Proust and the Squid
It's official. You should be doing more of this
When I was five years old I did something that physically changed the structure of my brain. I wouldn’t call it an injury, but the result was that part of my brain originally used for visual processing moved elsewhere. I’m not a neuroscientist and I don’t know quite where it moved, but I do know the change was permanent and irreversible.
And if you’re reading this, it happened to you too.
I learnt to read.
We’ve been speaking and arguing with each other for about 130,000 years. But writing it all down is a recent innovation. It started about 5000 years ago and our brains haven’t had the evolutionary time to carve out a special area devoted to it. So every single person who learns to read has to go through the process of creating a brain space for reading. Neuroplasticity makes it possible and it’s evidence of the brain’s remarkable capabilities to learn anything.
Brain systems originally devoted to visual processing are packed up and reassembled in a new home. Connections are built between the new visual systems, auditory systems and language centre and it’s all complete before your 7th birthday.
For some it stops there, but it doesn’t have to and if you read Proust and the Squid: The Story and Science of the Reading Brain by Maryanne Wolf, you’ll find out how unfathomably an intricate and extraordinary process this is and how it can be developed further.
Published in 2008, I’d never heard of it until a friend sent me a copy a few weeks ago and it’s never been far from my reach since. Maryanne Wolf has dedicated most of her professional life to researching reading, how children learn to read and what can go wrong with conditions like dyslexia. Previously a professor at the Department for Child development at Tufts university, now a director at UCLA she also has a Master’s in English literature. And you can tell. She gives us a history of the evolution of language rich in fascinating facts. Reading is such an intrinsic part of my day, I hadn’t thought much about how writing evolved. Our ancestors spent thousands of years developing an alphabet capable of turning spoken language into words. The probable earliest complete alphabet was created by the ancient Greeks. Wolf discusses the positive feedback system of learning to read and then using writing to develop thought: the two skills together propelling thinking and human insight. Was it responsible for the explosion of ideas appearing at the time. Wolf argues it’s possible.

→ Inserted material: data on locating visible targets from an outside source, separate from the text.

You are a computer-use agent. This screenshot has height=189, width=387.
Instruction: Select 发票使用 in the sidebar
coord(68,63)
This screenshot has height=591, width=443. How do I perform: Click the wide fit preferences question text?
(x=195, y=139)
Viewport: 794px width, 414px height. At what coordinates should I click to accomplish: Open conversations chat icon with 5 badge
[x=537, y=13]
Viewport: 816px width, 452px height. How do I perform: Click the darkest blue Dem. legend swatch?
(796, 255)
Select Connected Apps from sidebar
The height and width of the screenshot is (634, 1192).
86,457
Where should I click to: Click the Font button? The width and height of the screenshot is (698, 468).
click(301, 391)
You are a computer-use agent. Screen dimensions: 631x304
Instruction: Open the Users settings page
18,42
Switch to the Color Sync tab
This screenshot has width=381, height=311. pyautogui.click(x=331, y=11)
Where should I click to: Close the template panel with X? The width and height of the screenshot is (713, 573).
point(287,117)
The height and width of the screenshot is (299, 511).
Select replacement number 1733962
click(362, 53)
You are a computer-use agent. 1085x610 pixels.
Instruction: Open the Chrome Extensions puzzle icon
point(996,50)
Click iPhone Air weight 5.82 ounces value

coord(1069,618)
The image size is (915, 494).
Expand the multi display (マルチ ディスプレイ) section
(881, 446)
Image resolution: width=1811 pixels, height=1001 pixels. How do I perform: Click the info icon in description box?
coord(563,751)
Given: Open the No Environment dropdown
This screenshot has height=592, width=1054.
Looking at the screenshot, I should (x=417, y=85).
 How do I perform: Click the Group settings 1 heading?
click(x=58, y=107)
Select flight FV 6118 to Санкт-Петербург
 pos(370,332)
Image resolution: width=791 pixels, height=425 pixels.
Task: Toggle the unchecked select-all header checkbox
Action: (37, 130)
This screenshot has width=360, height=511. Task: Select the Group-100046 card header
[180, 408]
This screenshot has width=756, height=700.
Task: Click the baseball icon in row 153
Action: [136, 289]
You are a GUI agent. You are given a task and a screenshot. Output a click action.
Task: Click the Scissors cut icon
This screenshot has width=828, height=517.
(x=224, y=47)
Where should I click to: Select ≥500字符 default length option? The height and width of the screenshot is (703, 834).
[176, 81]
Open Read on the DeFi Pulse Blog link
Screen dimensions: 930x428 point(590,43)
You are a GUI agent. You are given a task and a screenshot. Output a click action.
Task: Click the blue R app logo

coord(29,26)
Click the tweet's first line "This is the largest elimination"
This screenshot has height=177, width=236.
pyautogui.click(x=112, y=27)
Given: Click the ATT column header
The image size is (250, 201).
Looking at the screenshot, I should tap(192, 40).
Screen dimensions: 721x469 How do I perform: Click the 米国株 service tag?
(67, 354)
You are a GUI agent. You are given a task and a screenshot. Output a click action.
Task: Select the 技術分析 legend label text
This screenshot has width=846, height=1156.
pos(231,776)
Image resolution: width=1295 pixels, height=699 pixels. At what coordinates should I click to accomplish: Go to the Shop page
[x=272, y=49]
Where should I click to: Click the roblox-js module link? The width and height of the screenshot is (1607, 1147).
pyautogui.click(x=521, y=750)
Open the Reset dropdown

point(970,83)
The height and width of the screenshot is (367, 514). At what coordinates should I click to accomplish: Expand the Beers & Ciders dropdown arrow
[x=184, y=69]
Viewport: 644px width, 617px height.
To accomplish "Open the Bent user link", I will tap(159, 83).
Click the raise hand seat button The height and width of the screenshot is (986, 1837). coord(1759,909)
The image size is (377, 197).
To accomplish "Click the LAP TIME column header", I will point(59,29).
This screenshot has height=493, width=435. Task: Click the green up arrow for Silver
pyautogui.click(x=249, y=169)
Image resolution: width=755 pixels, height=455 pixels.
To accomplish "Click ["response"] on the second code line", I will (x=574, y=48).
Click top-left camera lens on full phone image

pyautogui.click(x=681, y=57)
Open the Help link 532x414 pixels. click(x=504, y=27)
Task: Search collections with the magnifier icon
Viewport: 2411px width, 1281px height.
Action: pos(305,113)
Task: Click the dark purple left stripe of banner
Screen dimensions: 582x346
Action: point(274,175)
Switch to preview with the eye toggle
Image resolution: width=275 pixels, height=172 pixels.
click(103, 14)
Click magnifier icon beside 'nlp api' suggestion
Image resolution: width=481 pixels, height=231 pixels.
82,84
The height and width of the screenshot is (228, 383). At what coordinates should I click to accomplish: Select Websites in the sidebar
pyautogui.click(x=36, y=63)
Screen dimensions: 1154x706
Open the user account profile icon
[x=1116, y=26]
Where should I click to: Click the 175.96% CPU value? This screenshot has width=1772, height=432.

The book explores other themes about language learning, brain processes while reading and what happens in brains where learning to read is impaired.
If you have any interest in these subjects you’ll enjoy this book, but it might also make you fear for the future. Once you realize the essential role reading plays in brain development and the ability to think, you start to wonder what will happen in a future where more people choose to scroll. Where we use devices that are designed to hijack our attention, where reading is pushed aside to make way for the instant reward. AI powered social media platforms could win the intelligence race not by reaching superhuman levels of cognition, but by making us all stupid.
Last year I made two decisions: to dedicate one part of my day to exercise and another to reading. Instead of just fitting them in around other activities, they are now a feature. After reading Proust and the Squid I’m even more determined to ensure reading for pleasure has a central role in my day. Maybe I’ll finely get round to finishing In Search of Lost Time.